Task directions. Copy out every line in the records that contains the word "computer", matching upper and lower case exactly.

=== Given data ===

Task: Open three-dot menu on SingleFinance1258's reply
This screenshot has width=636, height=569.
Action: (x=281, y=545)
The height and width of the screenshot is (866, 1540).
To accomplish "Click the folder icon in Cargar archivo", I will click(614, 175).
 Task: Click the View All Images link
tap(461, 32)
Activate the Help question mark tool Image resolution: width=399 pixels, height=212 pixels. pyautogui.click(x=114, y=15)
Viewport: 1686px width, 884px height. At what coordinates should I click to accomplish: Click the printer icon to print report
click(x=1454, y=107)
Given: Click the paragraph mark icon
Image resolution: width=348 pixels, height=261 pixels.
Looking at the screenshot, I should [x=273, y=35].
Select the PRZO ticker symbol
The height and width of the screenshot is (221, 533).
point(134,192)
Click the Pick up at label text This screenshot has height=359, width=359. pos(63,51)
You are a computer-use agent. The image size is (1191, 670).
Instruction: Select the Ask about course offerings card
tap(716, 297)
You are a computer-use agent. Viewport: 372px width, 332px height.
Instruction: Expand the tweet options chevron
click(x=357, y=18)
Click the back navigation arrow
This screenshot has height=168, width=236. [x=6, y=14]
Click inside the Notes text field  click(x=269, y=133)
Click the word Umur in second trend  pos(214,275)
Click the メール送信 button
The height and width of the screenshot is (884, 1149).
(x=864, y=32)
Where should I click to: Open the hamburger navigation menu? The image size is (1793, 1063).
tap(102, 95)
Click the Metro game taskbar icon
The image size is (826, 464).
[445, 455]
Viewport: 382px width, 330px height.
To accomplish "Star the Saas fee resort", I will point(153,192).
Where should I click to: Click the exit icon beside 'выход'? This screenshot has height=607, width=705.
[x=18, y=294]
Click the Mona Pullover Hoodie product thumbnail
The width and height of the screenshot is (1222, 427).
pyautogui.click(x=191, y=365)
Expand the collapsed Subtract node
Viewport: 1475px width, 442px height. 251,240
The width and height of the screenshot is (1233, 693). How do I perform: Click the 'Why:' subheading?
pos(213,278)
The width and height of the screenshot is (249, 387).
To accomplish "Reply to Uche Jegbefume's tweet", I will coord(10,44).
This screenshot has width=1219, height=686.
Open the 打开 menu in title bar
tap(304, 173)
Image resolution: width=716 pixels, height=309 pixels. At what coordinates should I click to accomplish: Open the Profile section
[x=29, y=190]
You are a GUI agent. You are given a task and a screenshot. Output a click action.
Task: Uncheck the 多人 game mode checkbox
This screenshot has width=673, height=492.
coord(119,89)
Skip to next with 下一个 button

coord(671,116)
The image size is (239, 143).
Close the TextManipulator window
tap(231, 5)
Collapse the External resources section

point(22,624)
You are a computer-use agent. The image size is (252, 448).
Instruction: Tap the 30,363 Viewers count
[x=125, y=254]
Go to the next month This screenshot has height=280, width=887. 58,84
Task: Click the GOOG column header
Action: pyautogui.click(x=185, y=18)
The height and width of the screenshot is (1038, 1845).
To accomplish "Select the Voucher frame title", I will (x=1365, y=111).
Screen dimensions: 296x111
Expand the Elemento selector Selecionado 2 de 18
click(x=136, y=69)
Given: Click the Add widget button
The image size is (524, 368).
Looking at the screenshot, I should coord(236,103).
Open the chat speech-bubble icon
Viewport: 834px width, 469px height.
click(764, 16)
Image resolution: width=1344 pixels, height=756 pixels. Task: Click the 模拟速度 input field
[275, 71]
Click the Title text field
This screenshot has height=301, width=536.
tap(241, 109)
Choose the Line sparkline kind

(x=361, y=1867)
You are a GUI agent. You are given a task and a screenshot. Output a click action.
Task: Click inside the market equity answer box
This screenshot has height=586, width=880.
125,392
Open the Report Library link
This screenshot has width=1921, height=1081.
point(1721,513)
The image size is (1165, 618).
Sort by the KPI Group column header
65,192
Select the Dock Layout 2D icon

===

Response below.
You are a computer-use agent. The image size is (1191, 670).
You are a computer-use agent. Viewport: 372px width, 332px height.
You are a computer-use agent. The image size is (252, 448).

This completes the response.